[TASK DESCRIPTION]: From the line that contains "Screen dimensions: 1396x868" through the closing line of the entries, write out each line exactly; pictures stay out.

= = = = = = =

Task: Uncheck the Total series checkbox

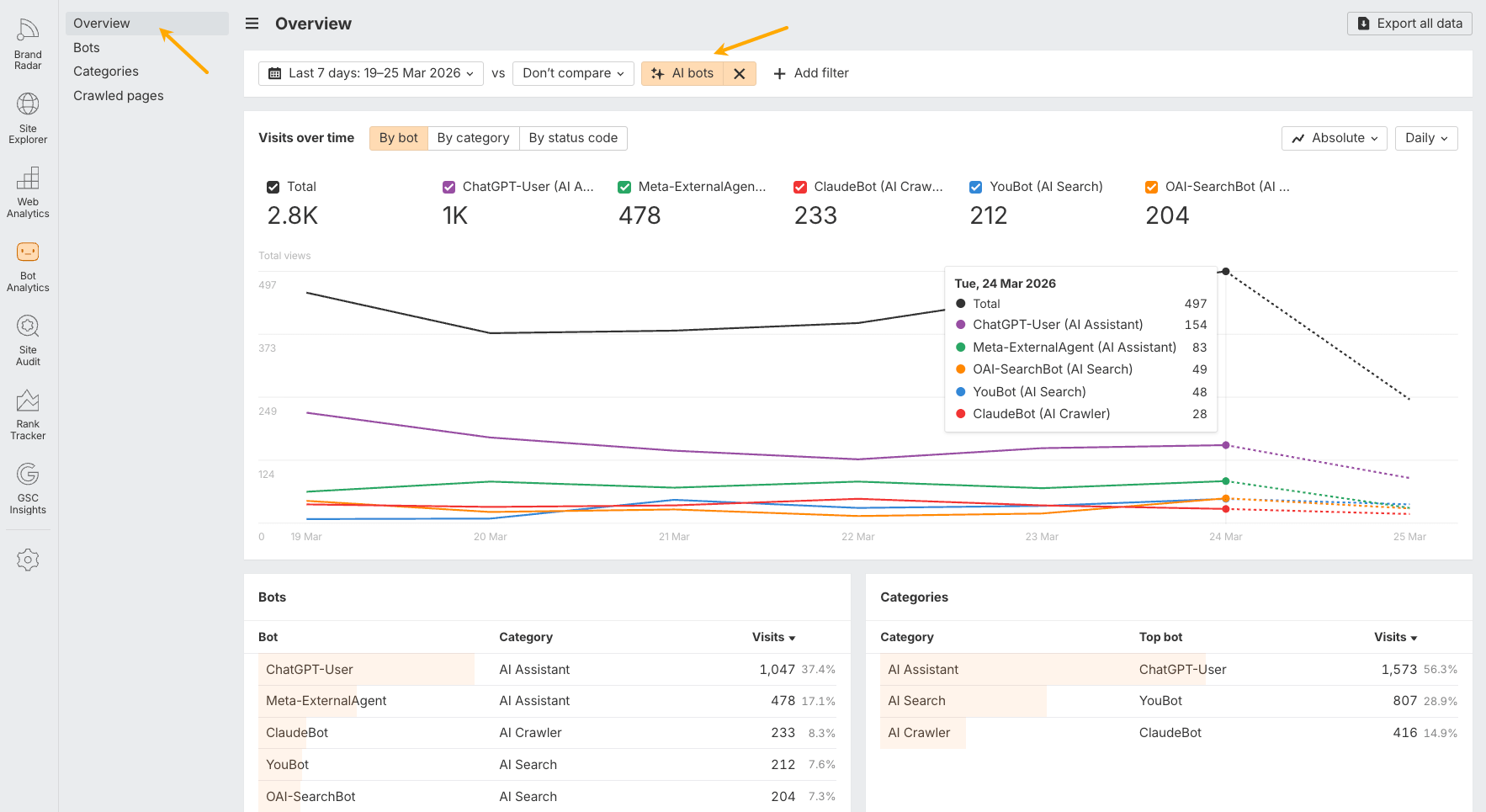Action: [x=273, y=186]
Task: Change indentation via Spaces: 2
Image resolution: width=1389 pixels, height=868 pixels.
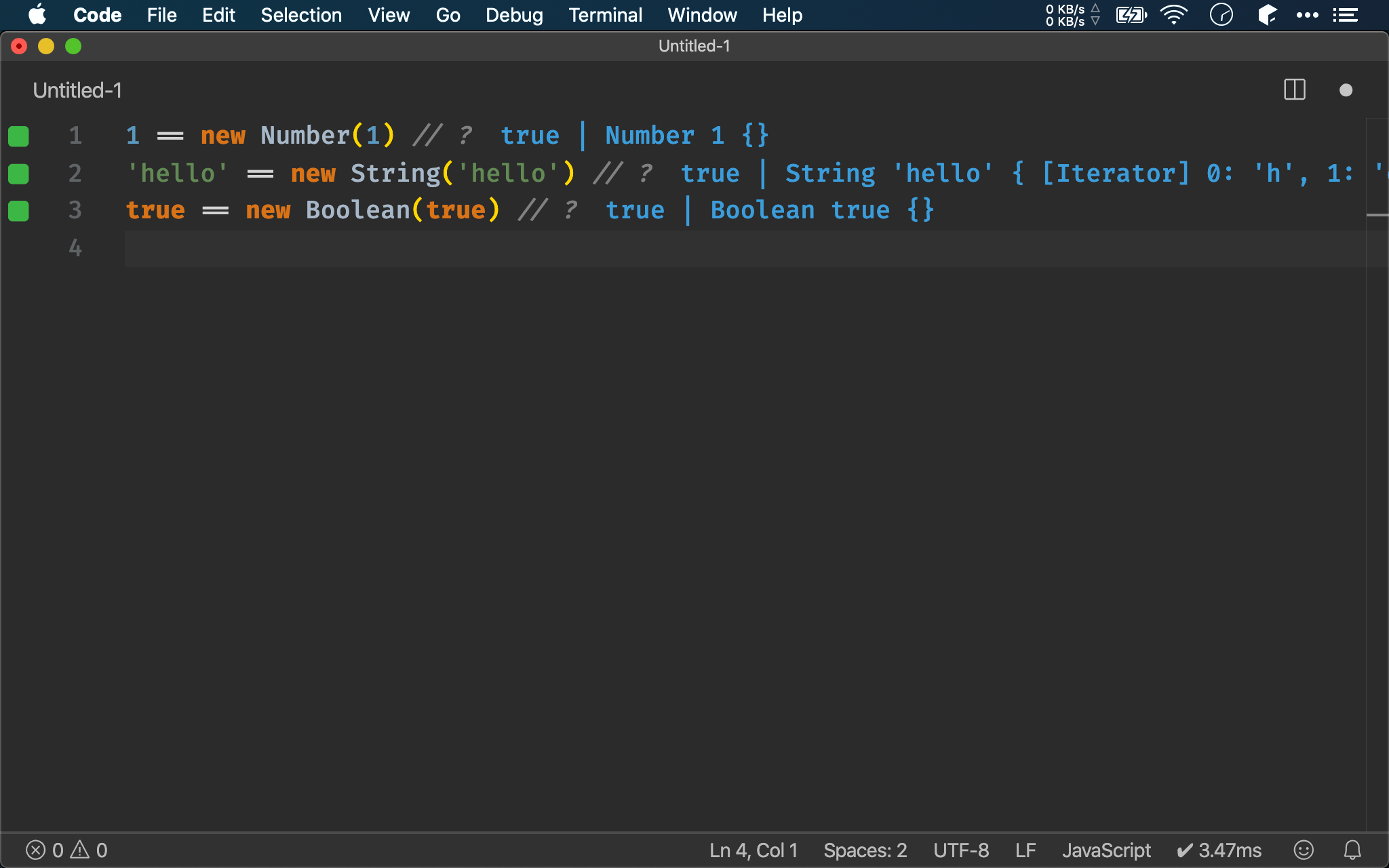Action: click(865, 850)
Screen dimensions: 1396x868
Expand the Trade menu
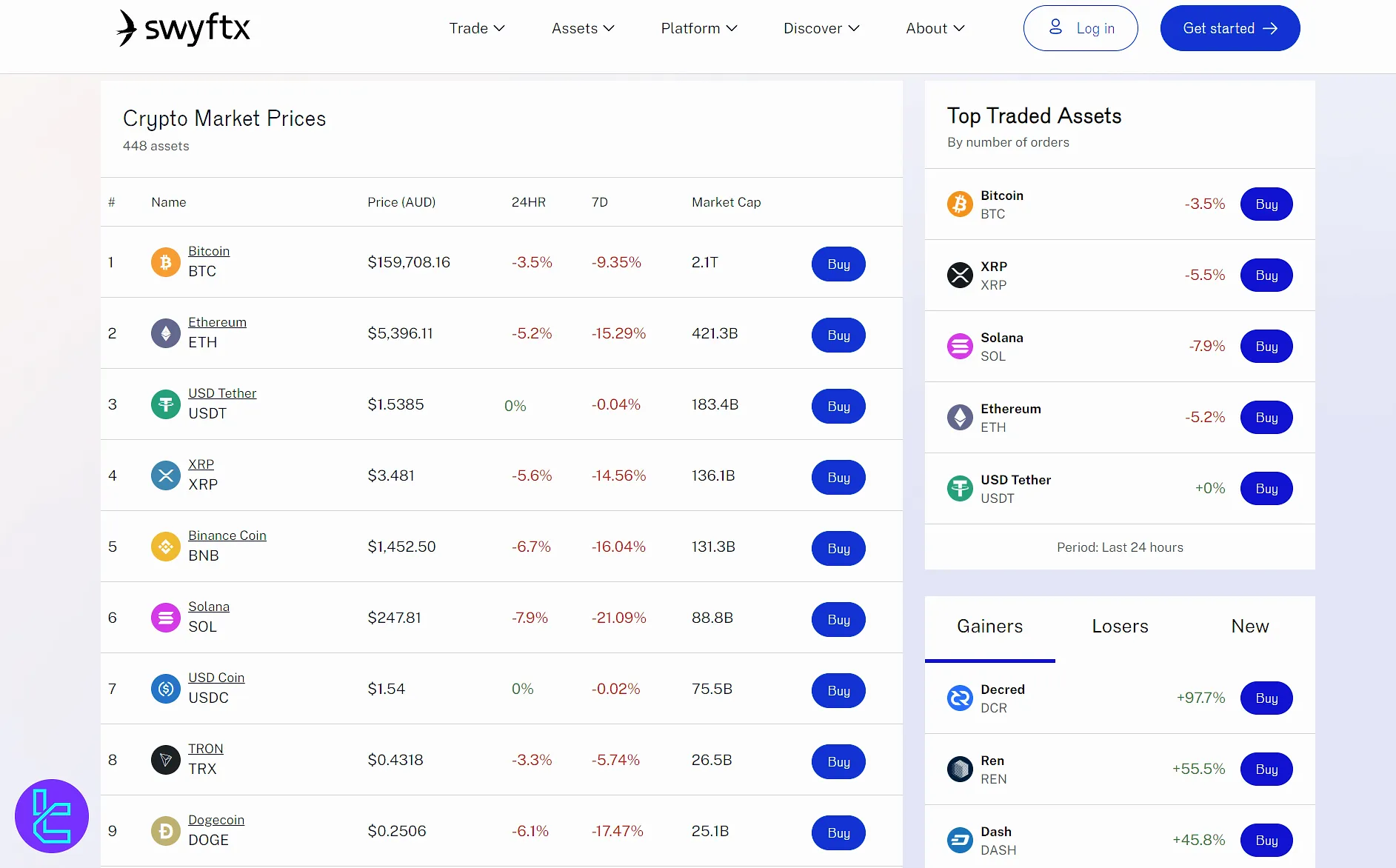coord(476,28)
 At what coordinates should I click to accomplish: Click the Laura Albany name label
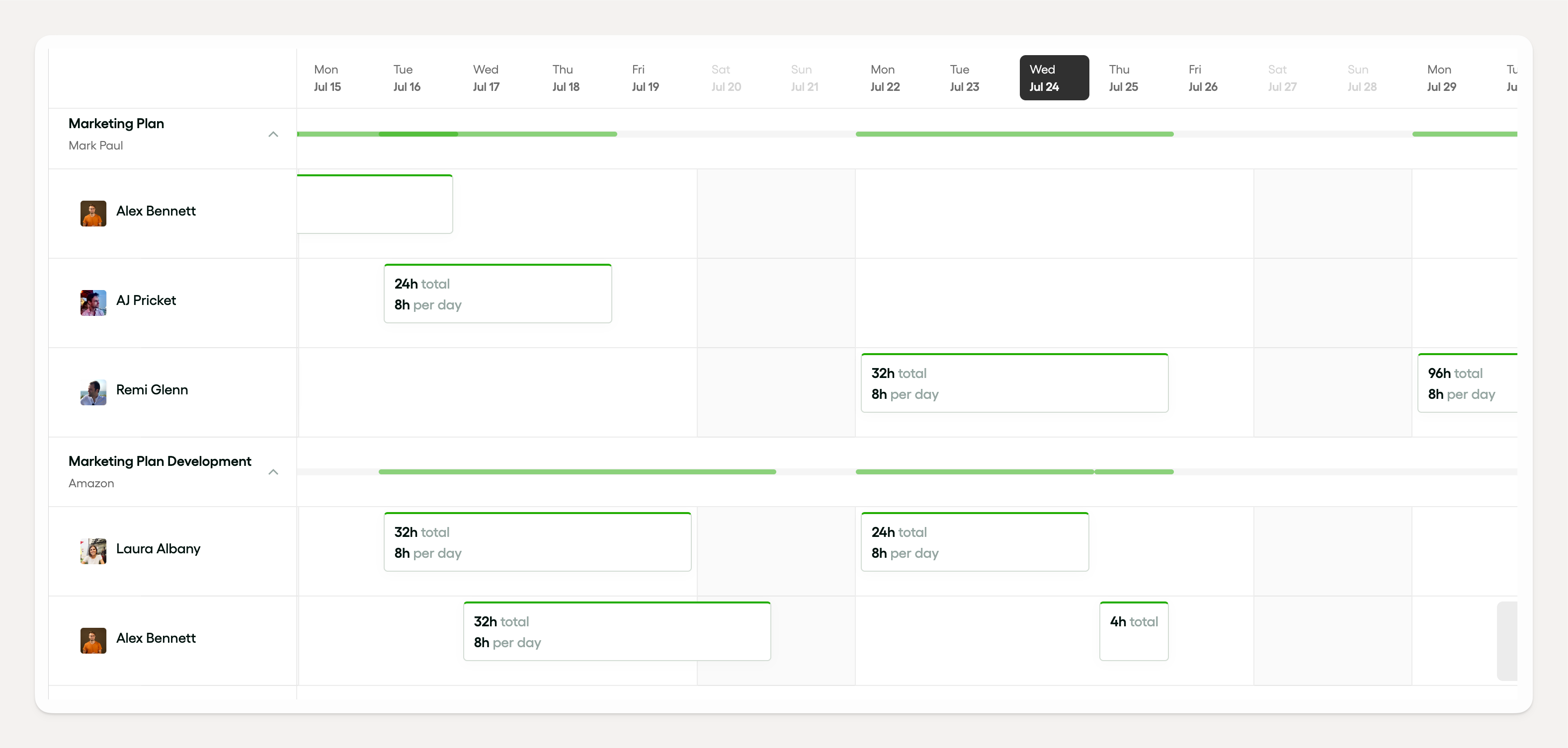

= = = = = = =

[ANSWER TO THE PROBLEM]:
Screen dimensions: 1396x868
Expand the Trade menu
coord(476,28)
 At what coordinates should I click to accomplish: Click the Laura Albany name label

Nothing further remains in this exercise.